Ever since high school I have had a devotion to St. Joseph (I attended Mount St. Joseph here in Baltimore). I've had a statue of St. Joe in my room, and he has been borrowed and buried in his capacity as "sanctified-seller-of-Catholic-houses" - many times. As my own vocation grew, St. Joseph has been there all along.
Today, we find him dazed and confused by the bomb that Mary must have just dropped on him:
"Honey, I know we are to be man and wife, and I know that I am promised to God as a perpetual virgin and all, but guess what..."
Poor, poor, confused Joseph!
St. Joseph has no lines in the Gospels. Zero. He is silent, and perhaps he likes it that way. But Matthew tells us plenty about him today. He is a "righteous man." While Joseph is also good, he is "righteous," and this has implications regarding the Law. "Righteous," in Scripture, carries with it a connotation of being in proper relationship with God, others and the Law. While Joseph was certainly no religious scholar - he was probably not even very literate - he knew what the Law implied for a woman found pregnant and not by her hubby.
However, Matthew goes further. Joseph is "not willing to expose her to shame." You see, he loves Mary - even through the confusion, through the hurt. He loves her. And because he is a good man, because of that love, Joseph allows compassion to overshadow revenge - because, let's face it, those who would be stoning Mary would care very little for justice and righteousness.
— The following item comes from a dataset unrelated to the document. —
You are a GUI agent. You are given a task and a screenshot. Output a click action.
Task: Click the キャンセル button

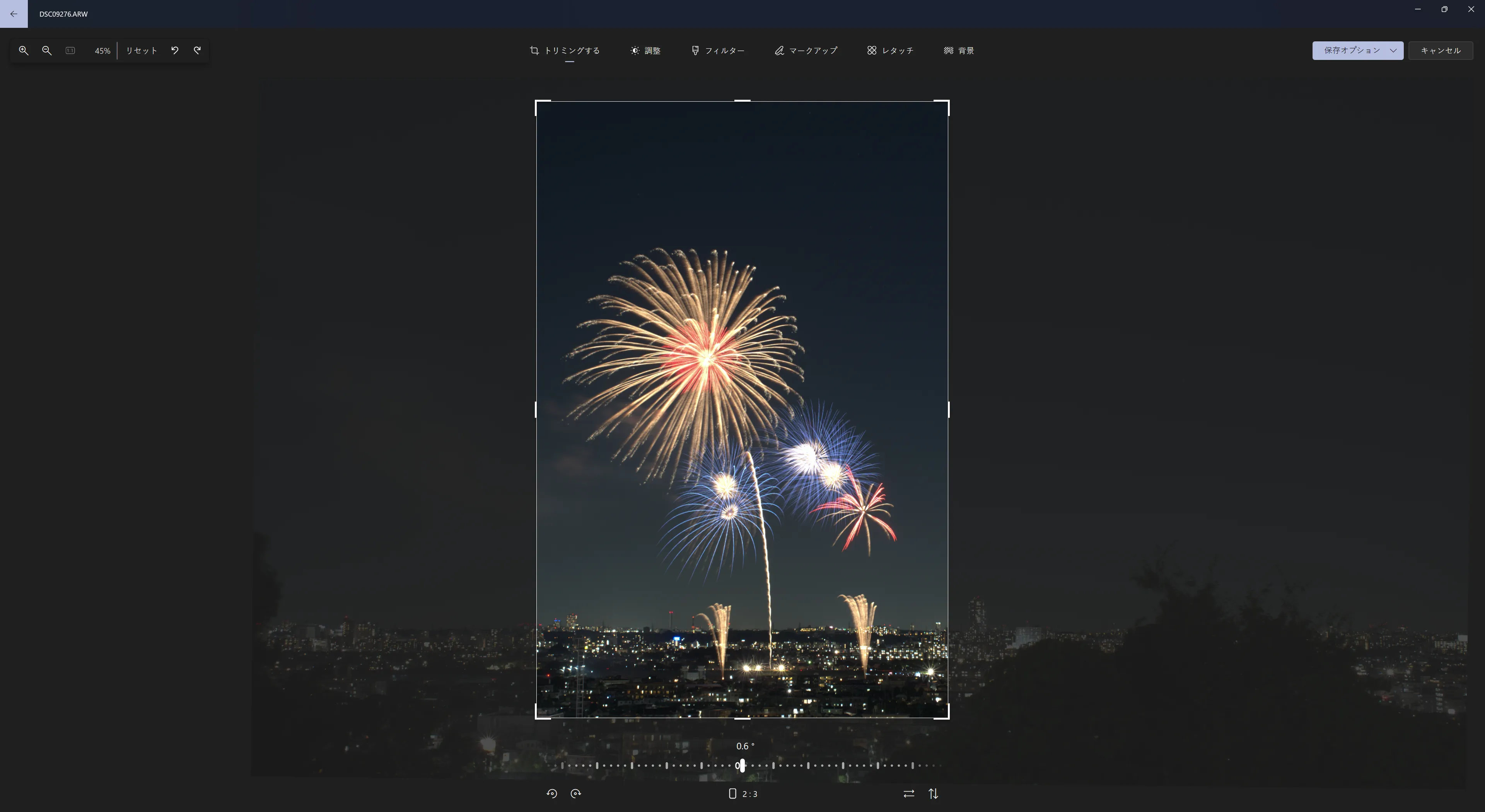(1440, 51)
This is what I have loved about St. Joseph. He is a strong man - inside and out. As the father of Jesus here on earth, Christ would have spent most of his boyhood learning from him - at work, in prayer. It would have been from Joseph that Jesus would have learned how to relate to God as "Father." It would have been from Joseph, humanly speaking, that Jesus would have learned the supreme value of compassion, mercy and forgiveness over the strictures of the Law.
As a priest and a pastor, I see Joseph as a special patron. Here is a man, who is given God's greatest Gift - Jesus. This is a Child whom he did nothing to generate, and yet, Joseph takes His mother and Him into his home and loves them as his own. This is how I see the gifts of the People of God, given to me as a pastor, and my role as "father."
We need St. Joseph - especially this last weekend of Advent. Here, when the hectic pace gets worst, we need to imitate Joseph by simply shutting up and being still - even taking a nap! It was in his dream, after all, that the message of comfort came to him. Take some time in the next day or two to reflect on the Christmas Story (Luke 2:1-14), and silently, like Joseph, allow God to open your heart to trust Him and to welcome Jesus when he arrives.